→ **Task directions**
Do statements (a), (b), and (c) agree with the passage about Gus and the Sadness Ghost below? Answer yes or no for each and quote the passage's deciding words: (a) Gus used a drawing of the Sadness Ghost as a symbolic marker; (b) Flatmunder for the iPad costs $4.99 on iTunes; (c) the first commenter says the piece brought them to tears.

Gus was able to see his sadness separate from the rest of himself, using the drawing of the Sadness Ghost as a symbolic marker for how to do it. By separating it out, and pushing his care giving-self forward, he engulfed the challenging emotion, the emotion did not engulf him. And then he could host his sadness, even offer it comfort, until he was ready to say, “Okay, now go.”


Please consider sharing your thoughts about this article by commenting below.

Emmy® Winning animator Mark Greene is the author and illustrator of Flatmunder, A Children’s Book About Kid’s Fears and the Power of Play.

You can purchase Flatmunder for the iPad via iTunes for $2.99 here:


  1. Mark, this gave me chills and brought me to tears. What a beautiful gift you give in sharing this deep experience and found wisdom! All I can say is “Wow”, and that I love you and your sweet family.

    I wonder if you would consider submitting a version of this to the “Family Matters” segment of the national magazine, “Psychotherapy Networker” (I’m sure Saliha is familiar with it). You have captured so many important things in this blog entry about emotion, healing, resilience, and creativity. I would love to see it available to therapists far and near.

→ **Provided information**
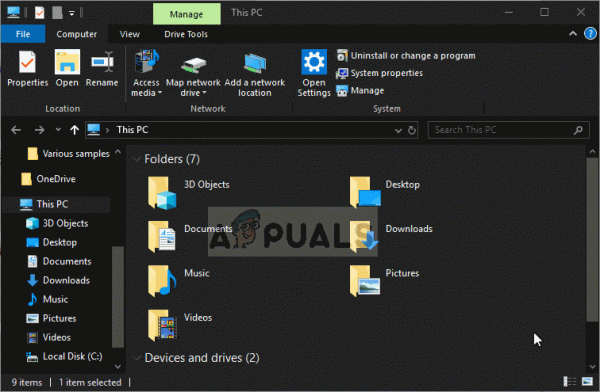Switch to large icons view in status bar
Viewport: 600px width, 392px height.
click(x=587, y=381)
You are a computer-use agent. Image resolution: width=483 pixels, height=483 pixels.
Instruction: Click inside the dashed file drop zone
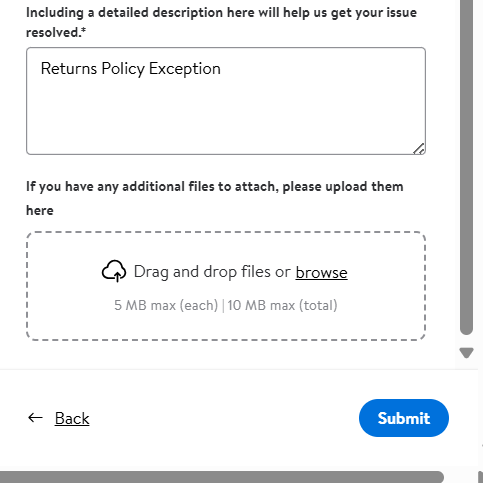point(226,286)
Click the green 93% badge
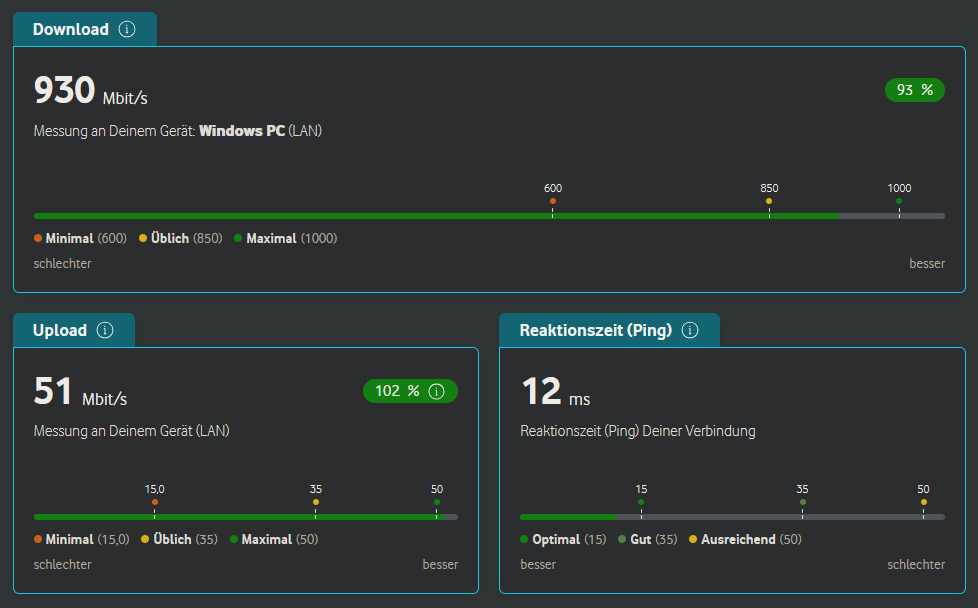The image size is (978, 608). (914, 89)
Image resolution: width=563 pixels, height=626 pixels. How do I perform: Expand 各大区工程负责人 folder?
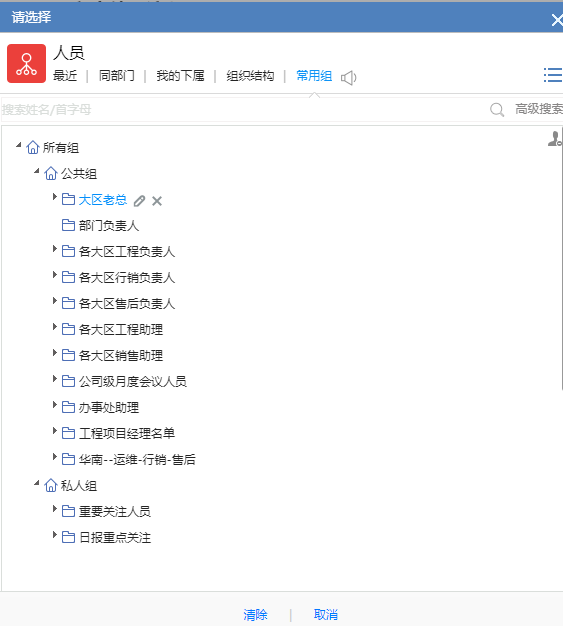55,249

→ **Written solution**
(a) Yes: "using the drawing of the Sadness Ghost as a symbolic marker for how to do it"
(b) No: "You can purchase Flatmunder for the iPad via iTunes for $2.99 here:"
(c) Yes: "this gave me chills and brought me to tears"